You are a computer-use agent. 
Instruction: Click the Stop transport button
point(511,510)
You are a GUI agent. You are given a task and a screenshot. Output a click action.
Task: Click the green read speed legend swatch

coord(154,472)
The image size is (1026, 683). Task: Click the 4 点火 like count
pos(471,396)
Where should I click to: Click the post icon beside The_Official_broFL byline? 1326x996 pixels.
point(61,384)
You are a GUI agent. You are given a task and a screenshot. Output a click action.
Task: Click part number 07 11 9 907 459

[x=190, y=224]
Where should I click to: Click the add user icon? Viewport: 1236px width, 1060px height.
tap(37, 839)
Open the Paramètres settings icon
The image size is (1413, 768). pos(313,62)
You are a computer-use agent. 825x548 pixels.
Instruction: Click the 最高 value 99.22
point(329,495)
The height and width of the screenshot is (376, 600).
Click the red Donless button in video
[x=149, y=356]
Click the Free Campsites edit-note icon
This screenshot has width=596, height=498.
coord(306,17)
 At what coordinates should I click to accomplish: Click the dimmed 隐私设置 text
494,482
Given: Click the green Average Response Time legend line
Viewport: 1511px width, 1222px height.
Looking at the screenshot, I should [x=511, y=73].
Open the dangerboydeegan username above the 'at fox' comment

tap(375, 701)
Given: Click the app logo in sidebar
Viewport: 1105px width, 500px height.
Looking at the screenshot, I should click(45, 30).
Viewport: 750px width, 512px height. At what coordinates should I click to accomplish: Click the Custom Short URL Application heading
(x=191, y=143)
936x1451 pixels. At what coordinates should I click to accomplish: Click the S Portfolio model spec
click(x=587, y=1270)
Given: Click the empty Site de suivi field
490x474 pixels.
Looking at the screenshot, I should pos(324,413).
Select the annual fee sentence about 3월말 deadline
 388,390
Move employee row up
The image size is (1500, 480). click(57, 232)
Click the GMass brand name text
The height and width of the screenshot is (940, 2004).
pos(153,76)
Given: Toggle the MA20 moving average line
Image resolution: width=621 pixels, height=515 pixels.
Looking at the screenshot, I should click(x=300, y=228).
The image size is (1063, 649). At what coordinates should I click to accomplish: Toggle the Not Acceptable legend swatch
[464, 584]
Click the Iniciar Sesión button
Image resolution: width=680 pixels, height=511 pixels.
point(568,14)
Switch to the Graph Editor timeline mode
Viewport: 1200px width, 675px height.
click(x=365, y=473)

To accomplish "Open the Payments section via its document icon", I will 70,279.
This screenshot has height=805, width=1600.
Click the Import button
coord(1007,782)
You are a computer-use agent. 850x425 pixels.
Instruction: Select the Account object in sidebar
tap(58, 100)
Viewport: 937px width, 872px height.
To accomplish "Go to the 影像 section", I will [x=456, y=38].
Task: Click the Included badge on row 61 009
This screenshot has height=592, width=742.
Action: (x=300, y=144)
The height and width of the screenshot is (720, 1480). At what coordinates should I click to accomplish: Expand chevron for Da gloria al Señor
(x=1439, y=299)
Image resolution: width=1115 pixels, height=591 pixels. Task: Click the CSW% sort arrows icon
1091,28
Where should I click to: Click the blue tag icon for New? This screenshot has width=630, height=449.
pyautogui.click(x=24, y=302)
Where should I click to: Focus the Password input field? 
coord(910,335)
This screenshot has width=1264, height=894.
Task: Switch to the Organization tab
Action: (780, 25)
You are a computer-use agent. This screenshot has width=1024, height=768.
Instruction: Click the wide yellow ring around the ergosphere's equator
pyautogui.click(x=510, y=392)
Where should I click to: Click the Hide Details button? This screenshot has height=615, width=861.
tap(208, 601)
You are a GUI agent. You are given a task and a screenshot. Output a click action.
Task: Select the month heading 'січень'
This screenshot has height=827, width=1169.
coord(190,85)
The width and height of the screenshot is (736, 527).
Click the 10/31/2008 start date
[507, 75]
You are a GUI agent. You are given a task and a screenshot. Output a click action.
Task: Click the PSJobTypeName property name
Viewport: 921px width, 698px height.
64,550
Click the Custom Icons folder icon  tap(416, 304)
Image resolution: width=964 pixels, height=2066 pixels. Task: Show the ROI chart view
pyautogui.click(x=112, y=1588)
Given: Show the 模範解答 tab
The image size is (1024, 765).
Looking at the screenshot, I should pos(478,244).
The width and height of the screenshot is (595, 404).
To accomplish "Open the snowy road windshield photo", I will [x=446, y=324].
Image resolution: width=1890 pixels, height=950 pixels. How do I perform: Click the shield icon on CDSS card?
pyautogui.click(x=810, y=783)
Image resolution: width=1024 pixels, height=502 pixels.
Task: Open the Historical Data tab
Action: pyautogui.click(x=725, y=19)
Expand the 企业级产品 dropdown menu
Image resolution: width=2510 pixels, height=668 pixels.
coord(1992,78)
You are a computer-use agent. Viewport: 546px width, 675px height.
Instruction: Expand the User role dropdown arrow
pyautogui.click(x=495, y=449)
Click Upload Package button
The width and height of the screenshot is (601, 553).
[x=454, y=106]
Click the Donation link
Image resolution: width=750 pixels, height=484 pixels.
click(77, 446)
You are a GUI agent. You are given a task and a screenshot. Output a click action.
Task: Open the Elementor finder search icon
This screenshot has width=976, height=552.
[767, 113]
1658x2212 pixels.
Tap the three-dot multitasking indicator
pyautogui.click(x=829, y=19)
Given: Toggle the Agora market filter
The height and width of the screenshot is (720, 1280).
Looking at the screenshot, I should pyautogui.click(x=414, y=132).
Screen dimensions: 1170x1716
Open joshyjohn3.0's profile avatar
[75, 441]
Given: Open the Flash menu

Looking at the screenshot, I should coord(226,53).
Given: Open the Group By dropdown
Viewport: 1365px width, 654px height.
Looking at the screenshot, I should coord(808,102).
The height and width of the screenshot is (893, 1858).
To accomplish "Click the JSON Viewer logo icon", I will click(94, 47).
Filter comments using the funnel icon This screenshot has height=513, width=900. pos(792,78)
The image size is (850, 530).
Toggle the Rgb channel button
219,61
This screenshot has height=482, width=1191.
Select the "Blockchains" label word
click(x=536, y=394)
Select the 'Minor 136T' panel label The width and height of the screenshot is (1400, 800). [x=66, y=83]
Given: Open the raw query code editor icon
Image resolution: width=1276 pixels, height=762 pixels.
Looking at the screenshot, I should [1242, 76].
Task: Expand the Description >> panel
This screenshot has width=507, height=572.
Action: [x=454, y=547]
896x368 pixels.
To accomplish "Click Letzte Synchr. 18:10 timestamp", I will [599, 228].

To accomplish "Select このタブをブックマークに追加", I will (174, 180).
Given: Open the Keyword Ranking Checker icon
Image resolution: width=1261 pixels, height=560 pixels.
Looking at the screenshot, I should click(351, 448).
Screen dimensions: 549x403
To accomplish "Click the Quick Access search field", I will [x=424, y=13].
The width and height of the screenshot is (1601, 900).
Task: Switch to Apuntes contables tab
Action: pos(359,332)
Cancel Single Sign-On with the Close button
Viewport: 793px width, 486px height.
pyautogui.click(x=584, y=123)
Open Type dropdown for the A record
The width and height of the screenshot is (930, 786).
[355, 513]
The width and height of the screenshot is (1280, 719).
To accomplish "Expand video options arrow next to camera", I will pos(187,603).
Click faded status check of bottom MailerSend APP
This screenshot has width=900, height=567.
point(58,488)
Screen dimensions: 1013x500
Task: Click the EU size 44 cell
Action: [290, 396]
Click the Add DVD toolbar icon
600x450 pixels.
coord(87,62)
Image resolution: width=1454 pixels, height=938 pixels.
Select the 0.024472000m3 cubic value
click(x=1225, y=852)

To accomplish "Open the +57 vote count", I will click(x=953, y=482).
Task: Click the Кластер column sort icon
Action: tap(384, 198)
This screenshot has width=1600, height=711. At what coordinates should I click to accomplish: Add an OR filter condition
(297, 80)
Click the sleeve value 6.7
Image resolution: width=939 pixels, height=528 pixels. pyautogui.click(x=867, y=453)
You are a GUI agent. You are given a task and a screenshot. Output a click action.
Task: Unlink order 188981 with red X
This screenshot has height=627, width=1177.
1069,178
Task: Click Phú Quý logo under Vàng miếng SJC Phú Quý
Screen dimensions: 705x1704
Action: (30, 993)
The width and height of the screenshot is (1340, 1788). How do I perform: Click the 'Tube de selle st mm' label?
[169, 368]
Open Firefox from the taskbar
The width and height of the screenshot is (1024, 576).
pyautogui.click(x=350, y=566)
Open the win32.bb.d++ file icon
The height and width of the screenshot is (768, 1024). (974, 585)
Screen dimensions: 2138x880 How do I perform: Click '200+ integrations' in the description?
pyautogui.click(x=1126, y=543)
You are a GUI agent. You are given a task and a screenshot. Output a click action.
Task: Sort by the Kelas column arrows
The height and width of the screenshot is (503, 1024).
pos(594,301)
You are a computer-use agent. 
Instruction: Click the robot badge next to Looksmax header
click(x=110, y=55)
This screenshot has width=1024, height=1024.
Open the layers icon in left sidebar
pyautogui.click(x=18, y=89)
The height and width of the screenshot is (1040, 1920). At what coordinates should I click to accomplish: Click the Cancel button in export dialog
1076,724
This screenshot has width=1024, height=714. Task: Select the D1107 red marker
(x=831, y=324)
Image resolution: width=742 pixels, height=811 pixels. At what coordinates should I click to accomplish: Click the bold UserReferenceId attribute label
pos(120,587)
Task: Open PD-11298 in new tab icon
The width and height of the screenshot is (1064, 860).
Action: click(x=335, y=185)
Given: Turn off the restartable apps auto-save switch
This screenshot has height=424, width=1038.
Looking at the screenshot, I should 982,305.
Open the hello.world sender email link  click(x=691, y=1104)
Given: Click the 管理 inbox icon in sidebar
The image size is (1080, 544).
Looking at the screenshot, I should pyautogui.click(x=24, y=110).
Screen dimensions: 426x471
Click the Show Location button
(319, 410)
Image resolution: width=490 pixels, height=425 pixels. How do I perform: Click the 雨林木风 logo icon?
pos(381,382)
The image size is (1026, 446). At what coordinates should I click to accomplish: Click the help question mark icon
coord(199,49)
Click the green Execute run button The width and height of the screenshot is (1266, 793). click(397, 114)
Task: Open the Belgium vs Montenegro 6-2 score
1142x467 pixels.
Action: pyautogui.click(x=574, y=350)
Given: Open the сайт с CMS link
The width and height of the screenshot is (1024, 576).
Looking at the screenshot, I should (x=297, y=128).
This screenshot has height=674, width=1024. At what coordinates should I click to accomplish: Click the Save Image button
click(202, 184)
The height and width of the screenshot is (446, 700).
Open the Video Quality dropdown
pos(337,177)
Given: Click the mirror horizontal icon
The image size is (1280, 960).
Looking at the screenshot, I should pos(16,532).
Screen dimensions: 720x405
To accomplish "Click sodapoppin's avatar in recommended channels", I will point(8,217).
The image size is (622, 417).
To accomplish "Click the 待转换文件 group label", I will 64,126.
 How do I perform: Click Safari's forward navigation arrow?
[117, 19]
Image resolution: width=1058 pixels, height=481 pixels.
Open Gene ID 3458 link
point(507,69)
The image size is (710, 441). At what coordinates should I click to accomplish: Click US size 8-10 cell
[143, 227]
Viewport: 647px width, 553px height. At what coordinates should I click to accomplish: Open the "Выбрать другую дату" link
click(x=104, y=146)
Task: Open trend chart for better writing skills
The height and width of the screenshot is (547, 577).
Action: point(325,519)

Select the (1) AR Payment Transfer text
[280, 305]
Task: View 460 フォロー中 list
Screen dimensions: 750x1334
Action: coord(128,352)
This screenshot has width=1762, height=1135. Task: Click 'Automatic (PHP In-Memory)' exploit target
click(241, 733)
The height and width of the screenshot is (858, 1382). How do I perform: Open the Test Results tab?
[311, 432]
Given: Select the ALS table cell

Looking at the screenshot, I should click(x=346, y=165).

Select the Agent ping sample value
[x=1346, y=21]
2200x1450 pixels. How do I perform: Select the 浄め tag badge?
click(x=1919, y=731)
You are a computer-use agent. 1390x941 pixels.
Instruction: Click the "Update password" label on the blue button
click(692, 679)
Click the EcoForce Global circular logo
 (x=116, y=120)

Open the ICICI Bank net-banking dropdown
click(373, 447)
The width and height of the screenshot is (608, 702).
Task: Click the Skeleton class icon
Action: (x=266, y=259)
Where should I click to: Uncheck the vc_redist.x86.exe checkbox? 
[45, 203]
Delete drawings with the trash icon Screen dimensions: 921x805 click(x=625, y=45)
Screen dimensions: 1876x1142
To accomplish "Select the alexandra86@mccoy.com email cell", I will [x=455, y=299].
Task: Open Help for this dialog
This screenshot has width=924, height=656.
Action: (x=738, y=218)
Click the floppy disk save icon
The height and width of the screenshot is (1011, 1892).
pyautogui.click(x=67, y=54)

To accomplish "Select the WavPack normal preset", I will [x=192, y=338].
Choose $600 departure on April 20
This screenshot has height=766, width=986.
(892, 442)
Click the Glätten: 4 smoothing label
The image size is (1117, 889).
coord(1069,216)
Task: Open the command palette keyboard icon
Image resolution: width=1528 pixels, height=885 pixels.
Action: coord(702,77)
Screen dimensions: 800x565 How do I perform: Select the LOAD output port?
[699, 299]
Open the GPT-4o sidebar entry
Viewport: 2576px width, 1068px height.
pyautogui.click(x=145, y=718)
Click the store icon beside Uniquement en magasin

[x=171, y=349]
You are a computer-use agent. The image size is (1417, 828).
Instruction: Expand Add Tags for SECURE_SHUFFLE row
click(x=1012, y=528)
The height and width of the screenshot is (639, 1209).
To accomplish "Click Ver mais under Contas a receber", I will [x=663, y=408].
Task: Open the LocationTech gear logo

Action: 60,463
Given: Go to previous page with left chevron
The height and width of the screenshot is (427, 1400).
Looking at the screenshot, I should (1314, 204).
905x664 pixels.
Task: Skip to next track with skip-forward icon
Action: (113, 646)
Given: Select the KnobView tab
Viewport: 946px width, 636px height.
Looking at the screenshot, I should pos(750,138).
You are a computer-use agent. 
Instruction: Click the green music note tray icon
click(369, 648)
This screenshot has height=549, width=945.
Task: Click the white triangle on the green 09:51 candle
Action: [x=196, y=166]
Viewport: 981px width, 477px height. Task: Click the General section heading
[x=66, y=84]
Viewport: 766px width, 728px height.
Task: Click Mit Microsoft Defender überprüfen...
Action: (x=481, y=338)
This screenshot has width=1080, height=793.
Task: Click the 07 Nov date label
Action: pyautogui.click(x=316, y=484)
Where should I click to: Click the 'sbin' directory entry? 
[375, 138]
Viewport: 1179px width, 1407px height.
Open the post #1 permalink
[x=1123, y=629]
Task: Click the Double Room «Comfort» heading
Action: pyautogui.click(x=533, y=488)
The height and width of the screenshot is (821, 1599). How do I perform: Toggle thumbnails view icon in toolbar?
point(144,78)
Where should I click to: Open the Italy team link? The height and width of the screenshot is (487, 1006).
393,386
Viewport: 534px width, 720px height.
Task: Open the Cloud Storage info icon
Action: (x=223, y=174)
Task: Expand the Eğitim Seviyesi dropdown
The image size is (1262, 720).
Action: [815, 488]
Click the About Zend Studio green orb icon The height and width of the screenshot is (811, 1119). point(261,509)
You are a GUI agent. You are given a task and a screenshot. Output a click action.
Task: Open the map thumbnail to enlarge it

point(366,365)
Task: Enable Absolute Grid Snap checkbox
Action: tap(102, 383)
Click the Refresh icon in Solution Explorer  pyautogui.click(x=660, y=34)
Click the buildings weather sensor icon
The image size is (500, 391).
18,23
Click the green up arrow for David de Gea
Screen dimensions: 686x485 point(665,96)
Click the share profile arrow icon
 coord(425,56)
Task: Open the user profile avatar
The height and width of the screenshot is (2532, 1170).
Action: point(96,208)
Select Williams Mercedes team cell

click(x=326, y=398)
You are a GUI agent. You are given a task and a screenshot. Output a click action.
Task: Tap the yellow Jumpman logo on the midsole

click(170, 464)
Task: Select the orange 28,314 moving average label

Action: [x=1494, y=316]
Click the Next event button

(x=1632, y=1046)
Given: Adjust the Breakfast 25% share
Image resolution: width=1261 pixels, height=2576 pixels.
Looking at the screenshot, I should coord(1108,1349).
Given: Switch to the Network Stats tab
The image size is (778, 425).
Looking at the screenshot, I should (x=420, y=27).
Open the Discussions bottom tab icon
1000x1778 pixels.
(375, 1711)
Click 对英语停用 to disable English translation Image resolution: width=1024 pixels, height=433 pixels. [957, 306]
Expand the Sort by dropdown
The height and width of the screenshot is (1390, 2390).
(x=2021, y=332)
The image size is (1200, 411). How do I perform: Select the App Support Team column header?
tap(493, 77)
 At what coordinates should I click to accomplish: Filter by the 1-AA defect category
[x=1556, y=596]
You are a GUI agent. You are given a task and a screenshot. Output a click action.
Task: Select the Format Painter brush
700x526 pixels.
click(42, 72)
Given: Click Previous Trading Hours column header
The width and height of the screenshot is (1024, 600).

--*--

- **Exercise**
Only one stretch of the data above is needed. Restate it word for word, from the line containing "The width and height of the screenshot is (595, 404)." through the line containing "You are a computer-use agent. Viewport: 546px", both ends included.

- **Response area**
The width and height of the screenshot is (595, 404).
To accomplish "Open the snowy road windshield photo", I will [x=446, y=324].
Image resolution: width=1890 pixels, height=950 pixels. How do I perform: Click the shield icon on CDSS card?
pyautogui.click(x=810, y=783)
Image resolution: width=1024 pixels, height=502 pixels.
Task: Open the Historical Data tab
Action: pyautogui.click(x=725, y=19)
Expand the 企业级产品 dropdown menu
Image resolution: width=2510 pixels, height=668 pixels.
coord(1992,78)
You are a computer-use agent. Viewport: 546px width, 675px height.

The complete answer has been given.